GIVEN EXERCISE:
Rewrite the records below, swapping each "screenshot" for "screen capture" and leaving everything else as it is. Leave the pictures out of your copy.

[Word and element locating data]
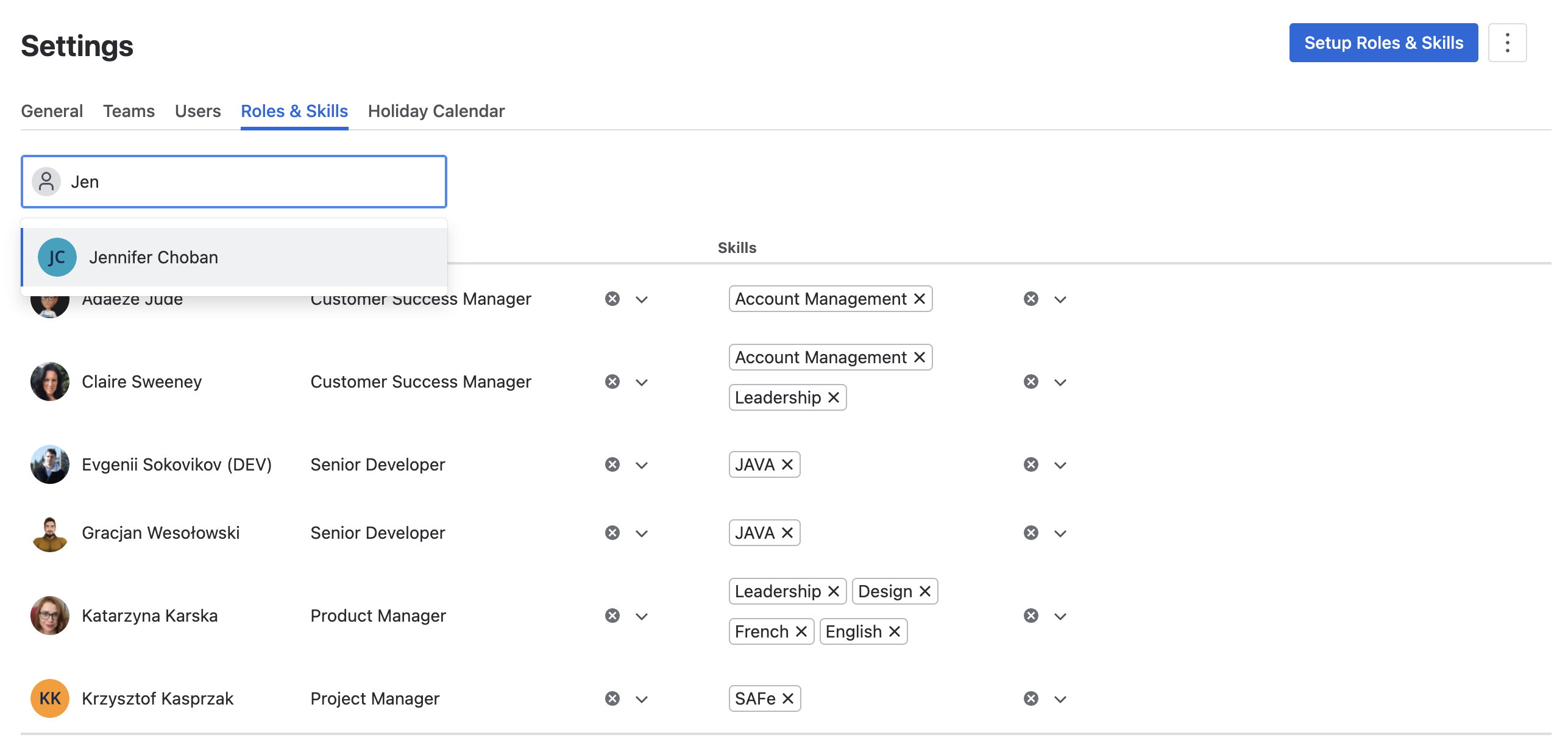Clear all skills for Katarzyna Karska
Screen dimensions: 1568x746
point(1031,616)
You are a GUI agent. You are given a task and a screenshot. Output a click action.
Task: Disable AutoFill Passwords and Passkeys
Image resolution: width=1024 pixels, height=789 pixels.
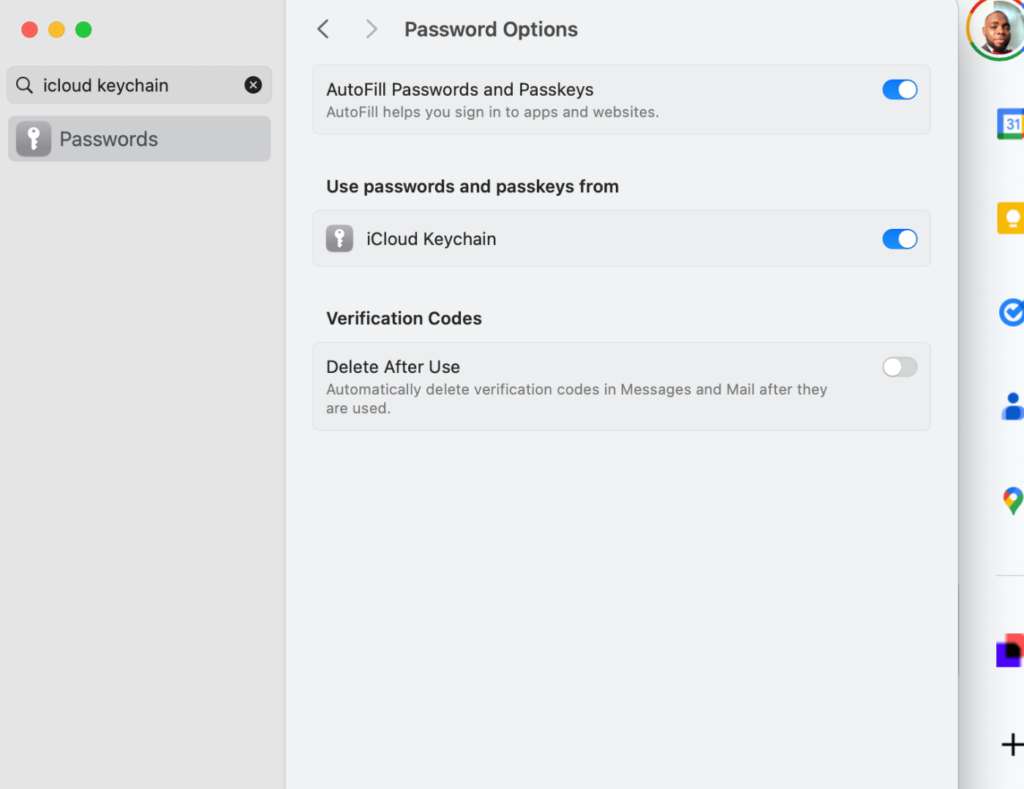tap(899, 89)
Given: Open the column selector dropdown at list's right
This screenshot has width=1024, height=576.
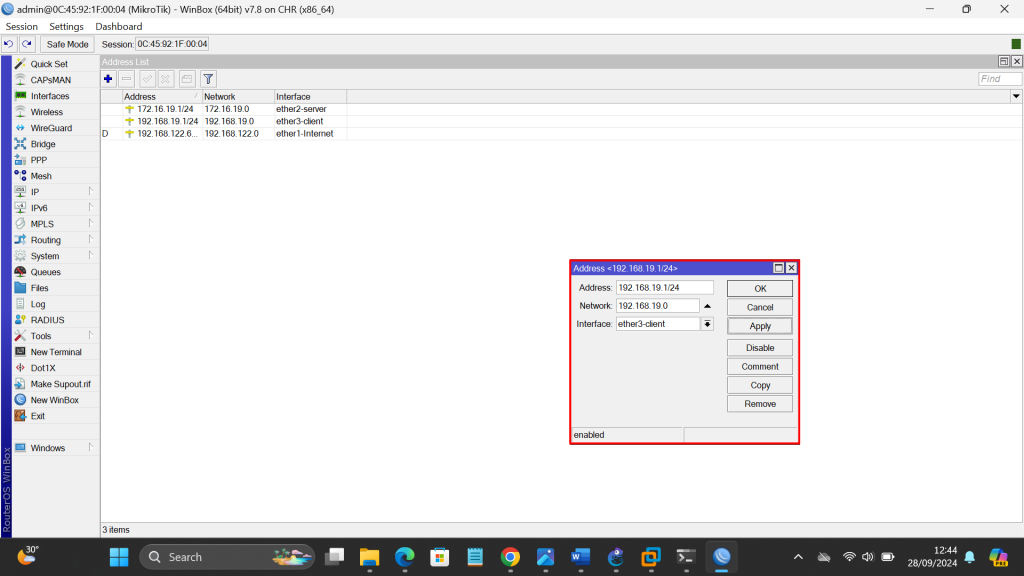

SOLUTION TO THE PROBLEM:
Clear all skills for Katarzyna Karska
Screen dimensions: 1568x746
point(1031,616)
You are a GUI agent. You are given a task and a screen capture. Output a click action.
Task: Disable AutoFill Passwords and Passkeys
Image resolution: width=1024 pixels, height=789 pixels.
tap(899, 89)
Given: Open the column selector dropdown at list's right
This screen capture has width=1024, height=576.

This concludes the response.